La gouvernance de l’IA en Chine : une approche nuancée
LONDRES — Les experts surveillant la Chine soutiennent que les contrôles de l’intelligence artificielle (IA) de Beijing dépendent de son gouvernement autoritaire, mais des recherches récentes remettent en question ce narratif stéréotypé.
Une étude révélatrice
Xuechen Chen, professeur associé en politique et relations internationales à l’Université Northeastern, a coécrit un article qui explore comment les valeurs traditionnelles chinoises ainsi que les intérêts commerciaux jouent un rôle dans les garde-fous autoréglementaires en matière d’IA. L’article, intitulé « État, société et marché : Interpréter les normes et dynamiques de la gouvernance de l’IA en Chine », a été publié dans le Computer Law & Security Review.
Une vision nuancée de la gouvernance
Contrairement à la vision prédominante selon laquelle le Parti communiste chinois exerce un contrôle strict sur la technologie, Chen affirme qu’il est réducteur de dire que toutes les protections sont imposées par l’État.

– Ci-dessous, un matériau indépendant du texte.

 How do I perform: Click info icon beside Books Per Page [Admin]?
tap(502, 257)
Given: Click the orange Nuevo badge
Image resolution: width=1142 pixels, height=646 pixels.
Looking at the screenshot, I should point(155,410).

Cette perspective ne tient pas compte de l’impact de la société chinoise et des normes culturelles sur des géants technologiques tels que ByteDance, le propriétaire de TikTok, et DeepSeek, un chatbot émergent.
« Ce que nous voulions démontrer, c’est que la gouvernance de l’IA en Chine n’est pas simplement un système top-down, dirigé par l’État », explique Chen. « Dans ce processus de gouvernance, il existe une large gamme de parties prenantes, y compris l’État, le secteur privé et, plus récemment, la société. »
Les parties prenantes dans la gouvernance de l’IA
Chen décrit ces éléments — l’État, le secteur privé et la société — comme des parties prenantes dans le débat sur la gouvernance. « Ils collaborent et co-produisent ces normes et mécanismes réglementaires », ajoute-t-elle.
Le paysage de l’IA en Chine
Selon une étude de Tech Buzz China et Unique Research, 23 des 100 plus grands produits d’IA au monde, en termes de revenus annuels récurrents, sont développés par des entreprises chinoises, la majorité étant axée sur les marchés étrangers. Les quatre plus grandes entreprises chinoises — Glority, Plaud, ByteDance et Zuoyebang — ont généré ensemble 447 millions de dollars.
Bien que cette somme soit bien inférieure à celle des plus grands acteurs américains, tels qu’OpenAI et Anthropic, qui génèrent respectivement environ 17 milliards et 7 milliards de dollars de revenus annuels, Chen souligne que la Chine n’a pas de législation formelle sur l’IA, comme l’AI Act de l’Union européenne, mais suit un modèle de réglementation axé sur le marché.
Régulations et protections
La gouvernance de l’IA est dirigée par l’Administration du cyberspace de Chine, l’autorité de régulation d’Internet du pays. Bien que les critiques affirment qu’il s’agit d’une extension de la censure de l’État, Chen fait valoir que les entreprises d’IA en Chine cherchent à s’autoréguler pour éviter les conflits avec les régulateurs.
« Les développeurs d’IA ont cherché à s’autoréguler et à imposer des règles proactivement sur leurs plateformes pour ne pas s’attirer les foudres des régulateurs », explique Chen. Cette motivation est double : d’une part, éviter d’enfreindre les lois strictes de censure du gouvernement et, d’autre part, répondre à des préoccupations du marché.
Valeurs culturelles et pression des consommateurs
La culture chinoise, empreinte de valeurs confucéennes, favorise l’intervention des parents lorsque leurs enfants consomment du contenu nuisible. « Si ByteDance ne contrôle pas le contenu pour les enfants, les parents seraient furieux et pourraient décider de ne plus utiliser TikTok », conclut Chen.
Conclusion
La question de la puissance des acteurs non étatiques dans une société autoritaire comme celle de la Chine reste ouverte. Cependant, ce que Chen et ses co-auteurs cherchent à démontrer, c’est que différents acteurs participent activement à la formulation des régulations et des normes dans le domaine de l’IA.